CERCLA's rock and hard place: a look at the interpretive conundrum created by the "innocent landowner" provision.

AuthorClose, Jeffery C.
PositionENVIRONMENTAL AND LAND USE LAW

Widely regarded as a hastily drafted statute that is riddled with vagaries and contradictions, (1) the Comprehensive Environmental Response, Compensation, and Liability Act of 1980 (CERCLA) (2) may have no provision that is more ill-conceived than what is commonly known as the "innocent landowner defense." It is widely accepted that this provision--added in 1986--was Congress' attempt to integrate an environmental due diligence requirement into CERCLA's then-existing third-party defense. However, rather than doing so with some measure of clarity, Congress instead created an inescapable conundrum in which courts are forced to either deviate from the plain language of the third-party defense itself or render other, related provisions meaningless and unnecessary. Predictably, the result has been inconsistency in the courts and uncertainty outside of them. Courts have been forced to ignore one rule of statutory interpretation or another, (3) and practitioners have been left to either guess which approach their jurisdiction will take or hope that a binding interpretation on which they rely is not overturned.

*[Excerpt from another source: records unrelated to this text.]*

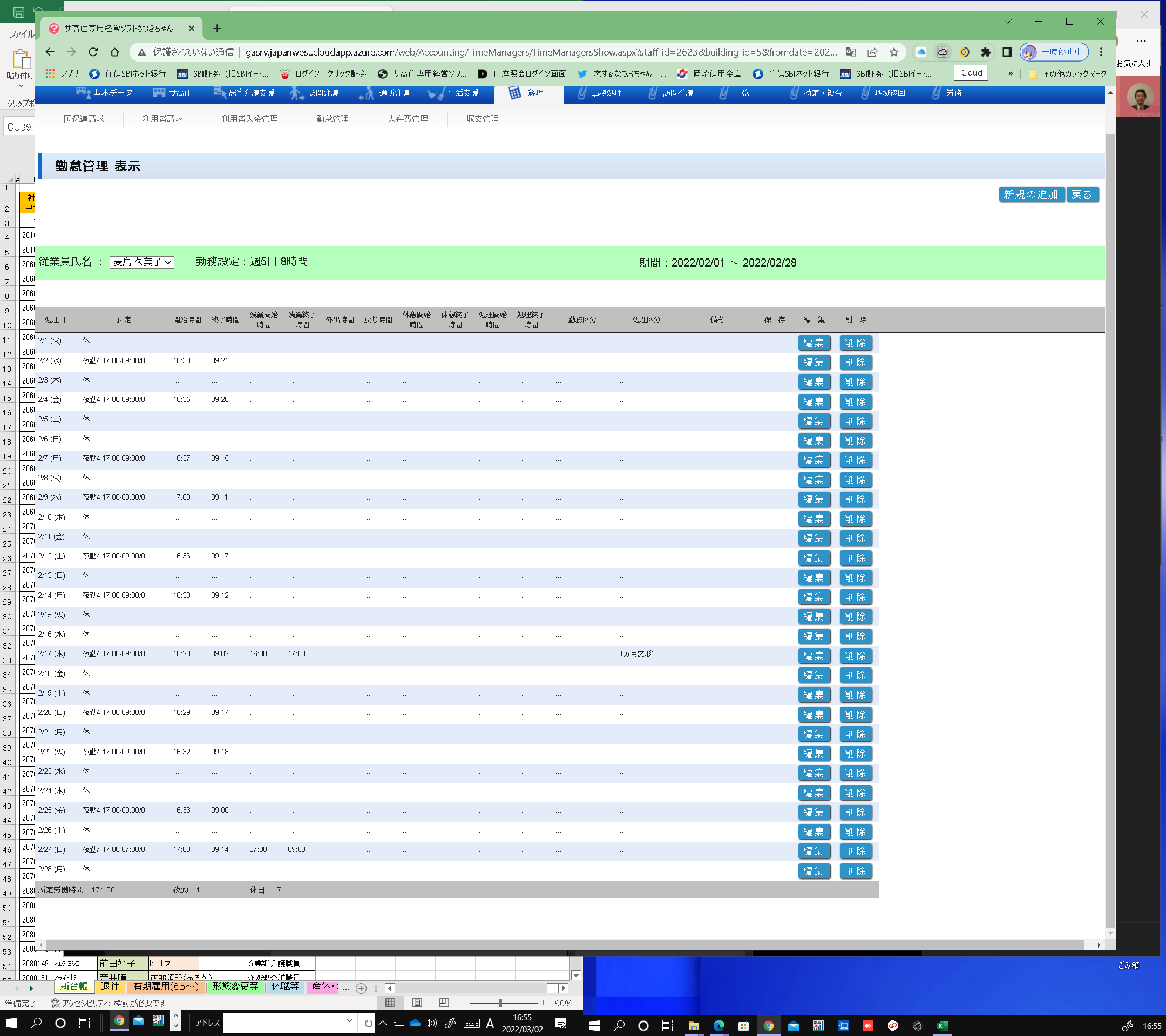Open tab search dropdown arrow
The height and width of the screenshot is (1036, 1166).
coord(1007,21)
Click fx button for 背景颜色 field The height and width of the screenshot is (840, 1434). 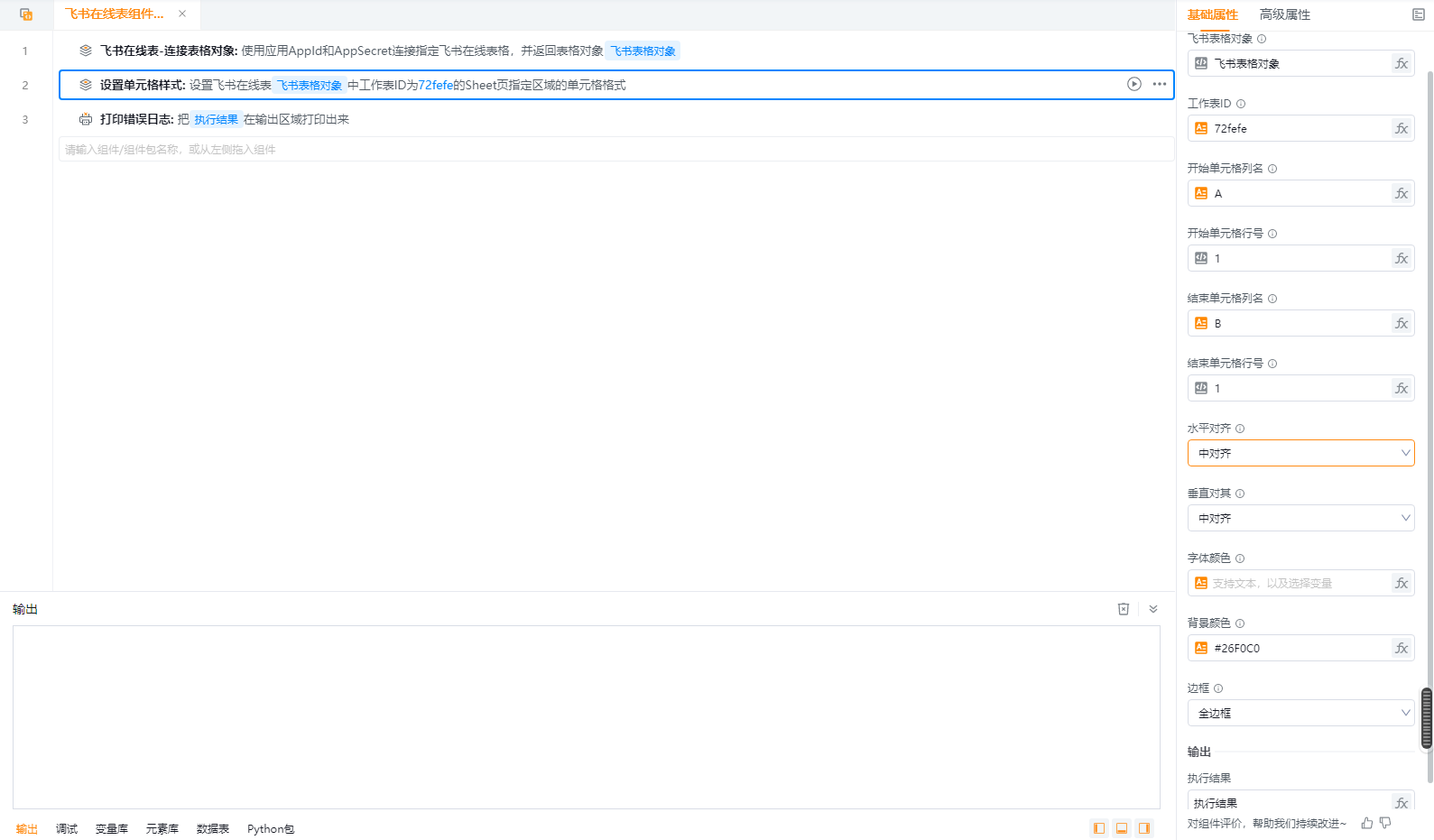(x=1402, y=648)
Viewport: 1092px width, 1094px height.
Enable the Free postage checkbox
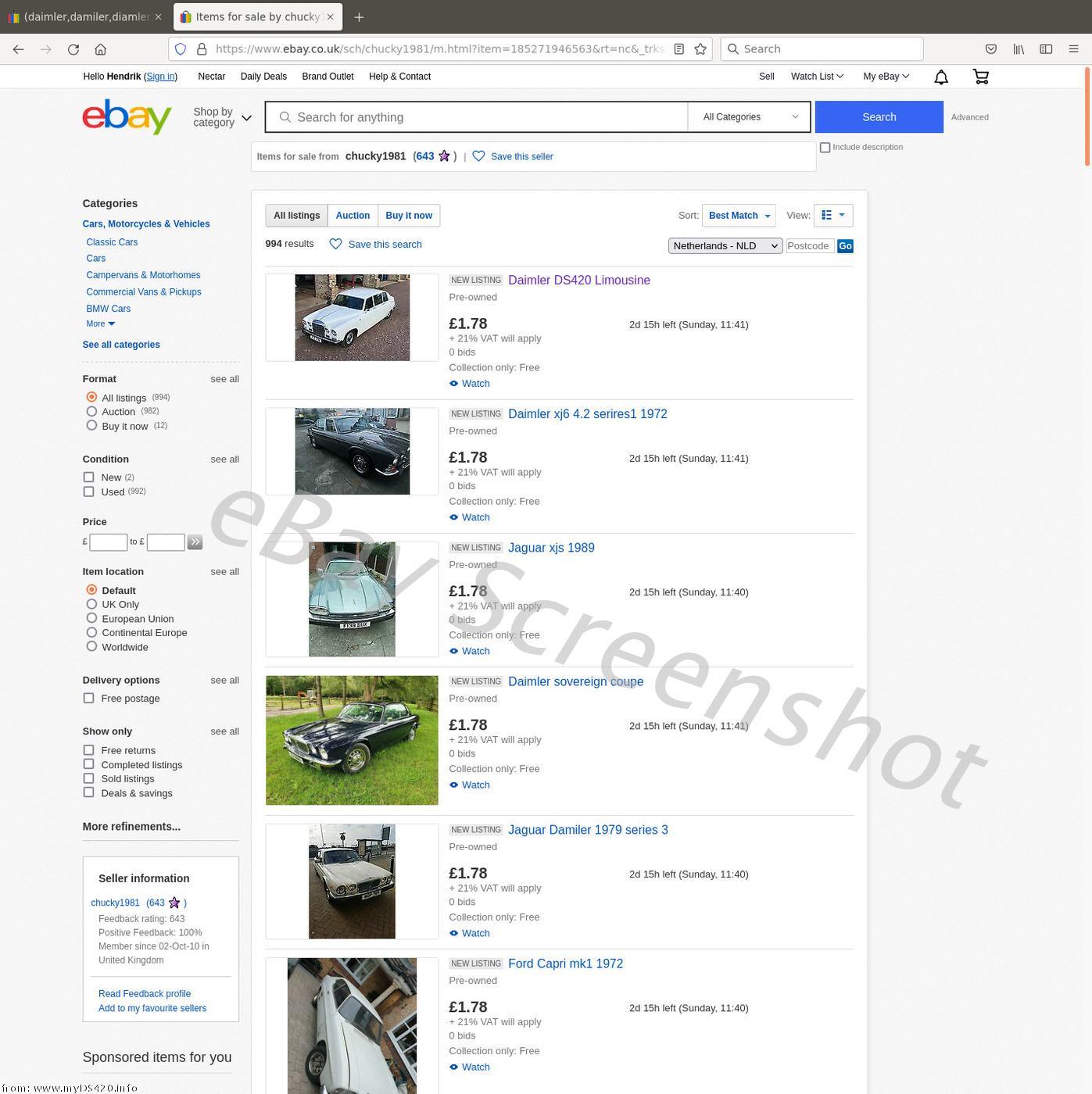coord(89,699)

One fix would obviously be for the U.S. Supreme Court to grant certiorari if and when it is requested on this issue and simply choose which language it would rather the courts disregard. However, a statutory amendment is clearly the more apt solution. This article examines CERCLA's "innocent landowner" provision and proposes such an amendment. It first provides a background discussion of CERCLA liability and the third-party defense generally. It then explains the terms of the 1986 innocent landowner amendment and the split of authority that has resulted. Finally, this article proposes the aforementioned amendment and examines how it would not only effectuate what many believe was Congress' original intent, but also answers once and for all whether it is entirely necessary for "subsequent purchasers" to perform environmental due diligence in order to qualify themselves for CERCLA's third-party defense.

Background: CERCLA Liability and the Third-party Defense

CERCLA was enacted in 1980 in response to the growing number of environmental tragedies brought about by the industrial pollution of the 20th century. Among other things, it establishes four classes of "covered persons" (also known as potentially responsible parties or PRPs) that are liable for costs associated with releases or threatened releases of hazardous substances (collectively "releases") and subject to administrative orders and injunctions requiring actions to address such releases. The four classes of PRPs include 1) persons who currently own or operate a "facility" (4); 2) persons who owned or operated a facility at the time of a "disposal" (5); 3) persons who arranged for treatment or disposal of hazardous substances at a facility (6); and 4) persons who transported hazardous substances for disposal or treatment at a facility of their choosing.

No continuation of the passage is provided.